Placed in the dock by its stigmatization of Cuba on the basis of erroneous factual elements and for its alignment with the U.S. point of view, RSF attempted to respond to the charges. But the lack of coherence of its communiqué as well as the contradictory language observed only reinforced suspicions. In fact, Ménard has not given any explanation of his organization’s dubious links and various meetings with the Cuban extreme right in Florida. The RSF general secretary has even made public his admiration for Frank Calzón, president of the Center for a Free Cuba, an extremist organization funded by the U.S. Congress. "He is doing a fantastic job for Cuban democrats," he assured in that context. Subsequently, RSF had to publicly confess that it had received money funding from that very center.
Similarly, RSF has received emoluments from the National Endowment for Democracy, a congressional agency responsible for promoting U.S. foreign policy. This funding is occasioning a conflict of interests in the heart of the French organization, which is not inclined to expose the outrages committed by one of its sponsors, namely the U.S. government. Before the publication of the Amnesty International testimony, Ménard could have pretended not to know of the existence of Sami al Haji. But, despite the strong international media coverage of these new cases of torture on the U.S. Guantánamo naval base, the RSF has still not deigned to interest itself in this scandal and has taken refuge in a revealing muteness.

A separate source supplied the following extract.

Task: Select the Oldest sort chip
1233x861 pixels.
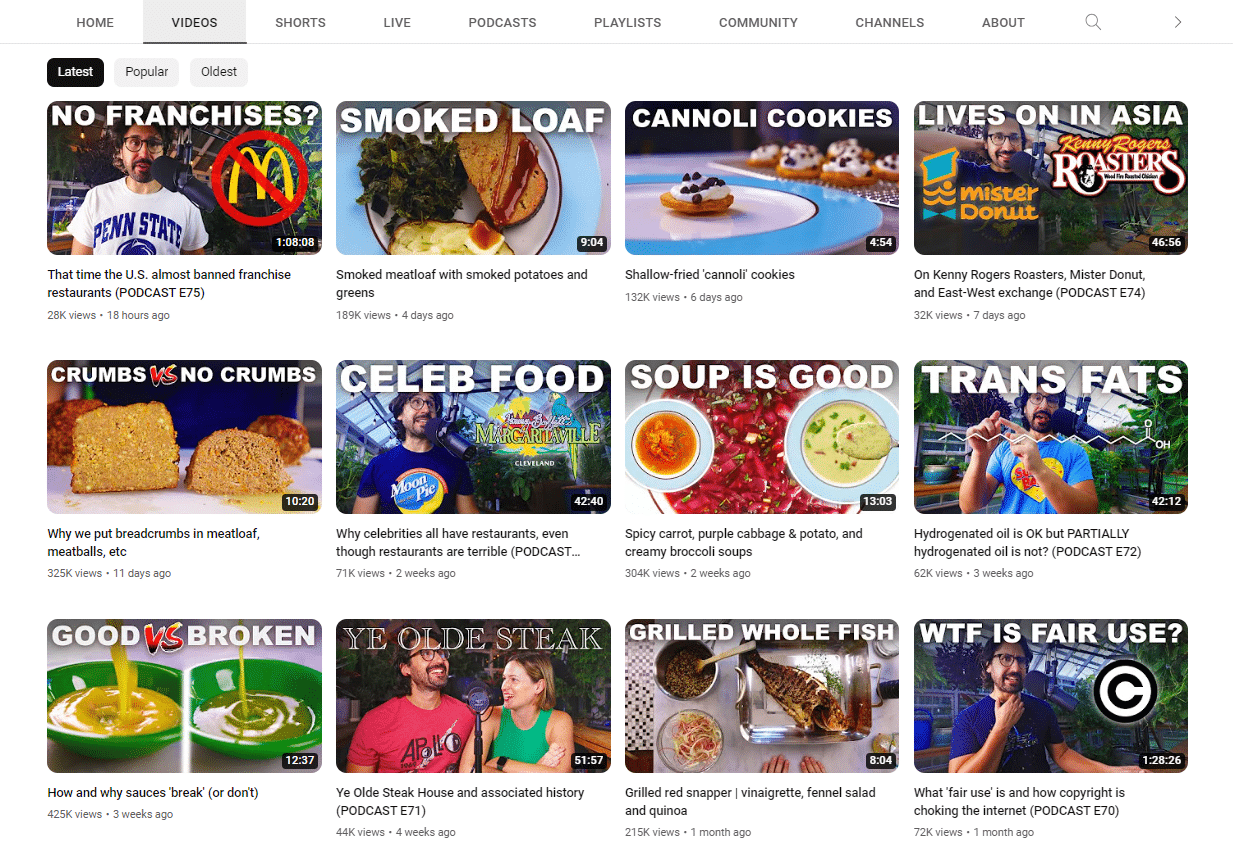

The censoring of this new case of serious violation of the freedom of the press committed by the Bush administration merely confirms the double discourse of Reporters sans frontières. While the organization takes pains to vent itself in an unbridled manner against Cuba, although the cases evoked are far from being convincing, it is remaining silent over a flagrant attempt on the integrity of a journalist, imprisoned and tortured solely because he works for the Qatari Al Jazeera network, which has much influence in the Arab world and little indulgence for Washington. The credibility of Ménard’s organization, already heavily cracked by its partial treatment and its links with the U.S. government, is becoming constantly weaker given that such omissions compared to its obsessive recurrence to certain issues like Cuba cannot be pure coincidence.